== Given text ==

Linking farm visits with wider learning – From farm to school plate

Resource: Case study Age: Secondary
Linking farm visits with wider learning – From farm to school plate

Eastwood Comprehensive School is a Silver status school located in Eastwood, Nottinghamshire. It has strong links with its local farm Redgates and, in June 2007, the school exceeded its targets in GCSE Food Technology.

What they've achieved

Redgates Farm not only regularly hosts educational farm visits, it also provides butchery workshops for Eastwood's GCSE Food Technology students. Indeed the relationship between the school and farm is so strong that Eastwood Comprehensive has 'adopted' a calf and a lamb, whose life the pupils follow. The farm supplies the school with eggs, pork, chicken, lamb and beef for the school dinners, and helps deliver the school's community events such as Hog Roasts and BBQs.

James Spriggs, Inclusion Unit Manager at Eastwood Comprehensive, explains that through visiting Redgates Farm, the pupils now have a sound understanding of what free range and naturally reared animals are. The pupils also visit an abattoir to understand the whole process from 'field to fork'.

===

Problem - Rewrite the part of the farm-to-school case study that starts with the words "What they've achieved" and ends with "Roasts and BBQs.", changing "calf" to "piglet".

== Given information ==

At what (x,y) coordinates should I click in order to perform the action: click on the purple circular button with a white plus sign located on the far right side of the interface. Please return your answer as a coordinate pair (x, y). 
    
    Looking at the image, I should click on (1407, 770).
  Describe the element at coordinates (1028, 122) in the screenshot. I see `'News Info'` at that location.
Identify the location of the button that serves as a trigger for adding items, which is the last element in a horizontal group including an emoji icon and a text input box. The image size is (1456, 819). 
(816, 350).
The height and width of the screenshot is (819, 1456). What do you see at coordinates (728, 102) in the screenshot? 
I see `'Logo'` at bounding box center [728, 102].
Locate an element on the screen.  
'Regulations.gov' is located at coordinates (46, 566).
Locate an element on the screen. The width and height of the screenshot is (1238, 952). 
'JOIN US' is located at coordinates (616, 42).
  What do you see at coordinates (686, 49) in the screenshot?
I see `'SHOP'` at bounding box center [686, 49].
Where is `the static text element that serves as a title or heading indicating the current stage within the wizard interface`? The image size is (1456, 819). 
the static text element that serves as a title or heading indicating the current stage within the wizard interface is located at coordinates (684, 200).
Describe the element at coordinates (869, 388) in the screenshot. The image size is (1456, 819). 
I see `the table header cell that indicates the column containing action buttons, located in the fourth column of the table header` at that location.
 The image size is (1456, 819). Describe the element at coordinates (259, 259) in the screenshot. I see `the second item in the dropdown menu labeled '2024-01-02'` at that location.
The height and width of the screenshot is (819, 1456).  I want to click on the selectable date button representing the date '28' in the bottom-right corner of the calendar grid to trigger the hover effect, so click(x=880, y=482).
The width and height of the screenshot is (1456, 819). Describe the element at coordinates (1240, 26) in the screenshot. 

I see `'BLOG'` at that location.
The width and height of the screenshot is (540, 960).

===

Reply -
What they've achieved

Redgates Farm not only regularly hosts educational farm visits, it also provides butchery workshops for Eastwood's GCSE Food Technology students. Indeed the relationship between the school and farm is so strong that Eastwood Comprehensive has 'adopted' a piglet and a lamb, whose life the pupils follow. The farm supplies the school with eggs, pork, chicken, lamb and beef for the school dinners, and helps deliver the school's community events such as Hog Roasts and BBQs.